Singles from Different 'Round Here
- "There Was This Girl" Released: August 6, 2018; "In Love by Now" Released: April 29, 2019; "I Wish Grandpas Never Died" Released: September 20, 2019;

= Different 'Round Here =

Different 'Round Here is the debut studio album by American country music singer Riley Green. It was released on September 20, 2019, by BMLG Records. The album was supported by three singles: "There Was This Girl", "In Love by Now", and "I Wish Grandpas Never Died". The title track was later re-recorded as a duet with Luke Combs and released as a single in 2023 from Green's second album Ain't My Last Rodeo.

==Content==
The album includes three singles: "There Was This Girl", "In Love by Now", and "I Wish Grandpas Never Died". In addition to these, Green also released "Numbers on the Cars" and "Bettin' Man" digitally prior to the album's release.

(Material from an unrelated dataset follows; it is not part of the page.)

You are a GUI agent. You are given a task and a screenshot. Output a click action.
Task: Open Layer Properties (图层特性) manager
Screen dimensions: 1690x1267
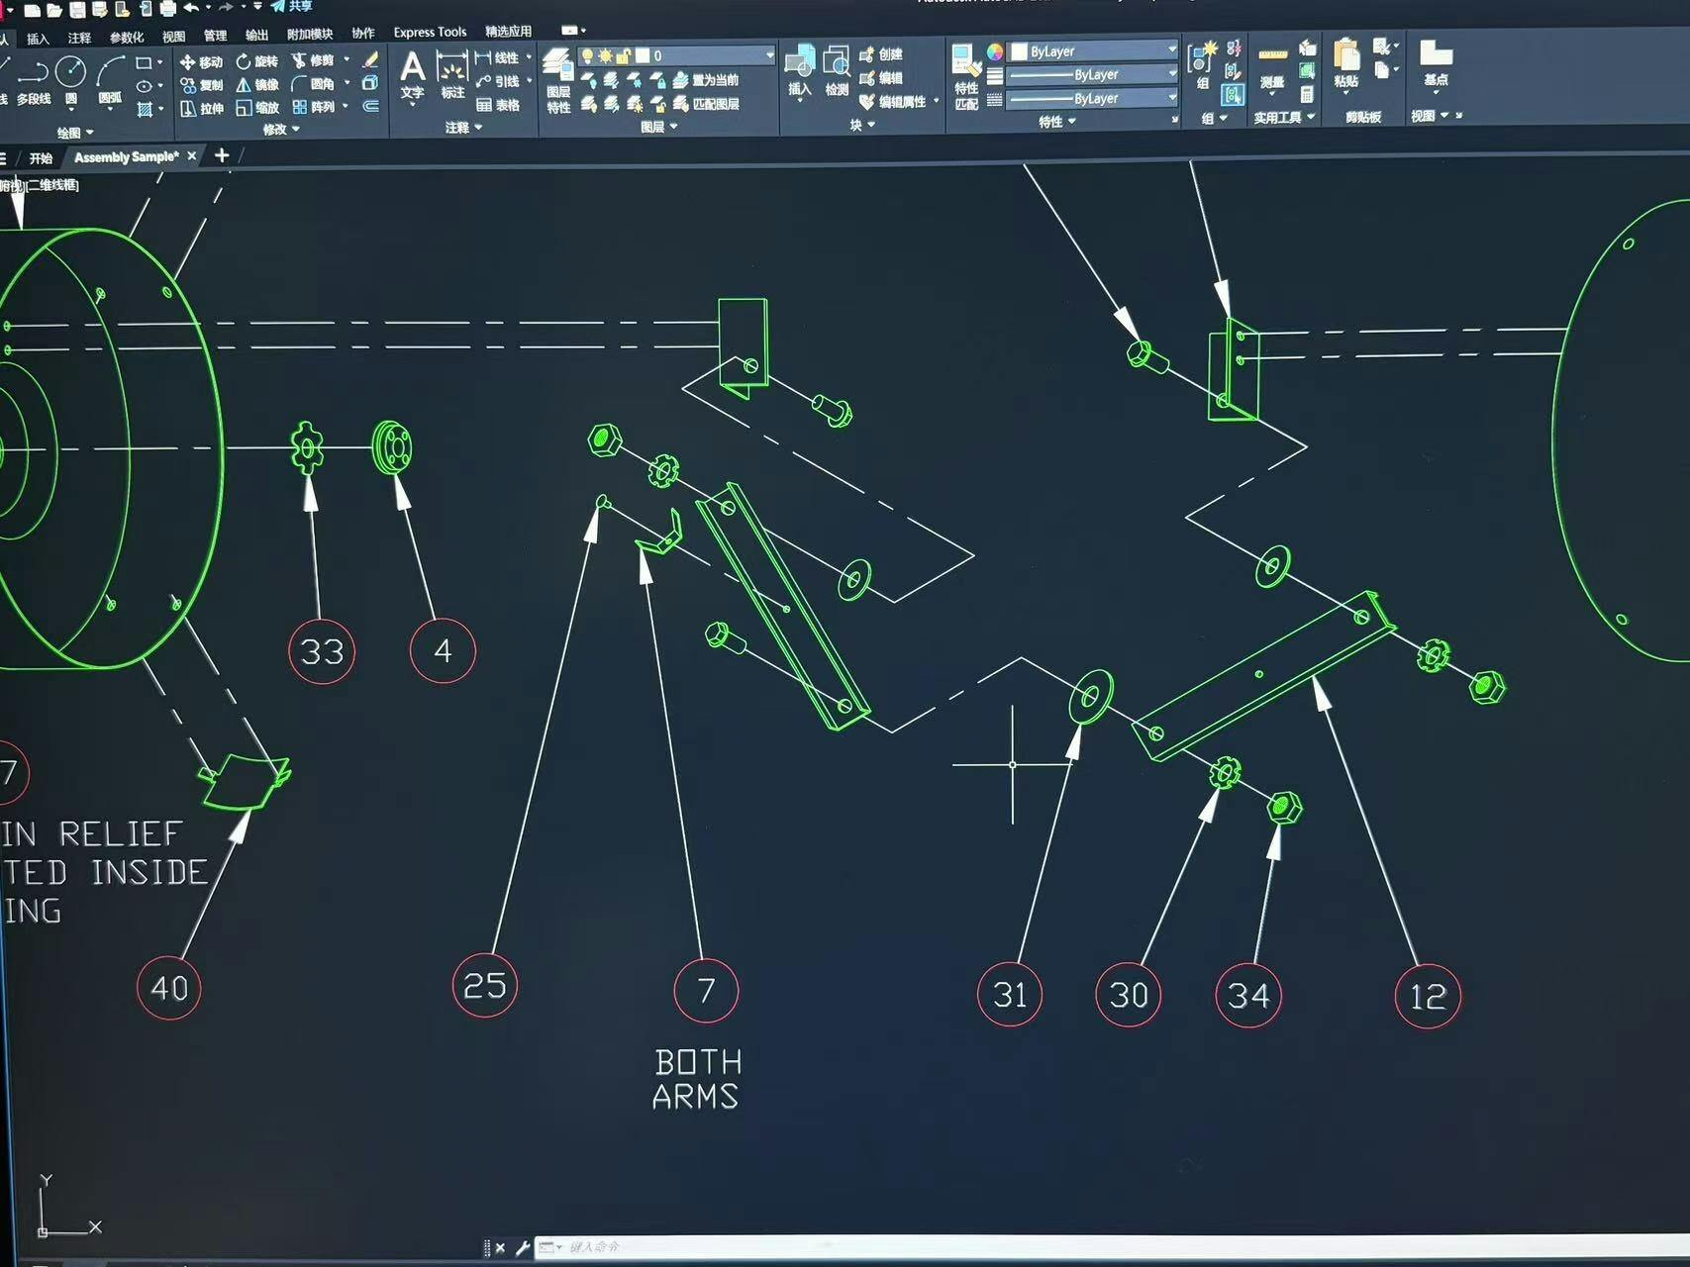[x=558, y=79]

Dann Huff is the album's producer.

==Critical reception==
Stephen Thomas Erlewine of AllMusic wrote that "What keeps Different 'Round Here humming is how Green manages to avoid the temptation of succumbing to straight-ahead revivalism. He takes old-fashioned attitude and simple, lean arrangements and plays them with a fresh directness. His straight-ahead nature may indeed lead him toward cornball territory, but the album on the whole is distinguished by how Green wears his heart on his sleeve."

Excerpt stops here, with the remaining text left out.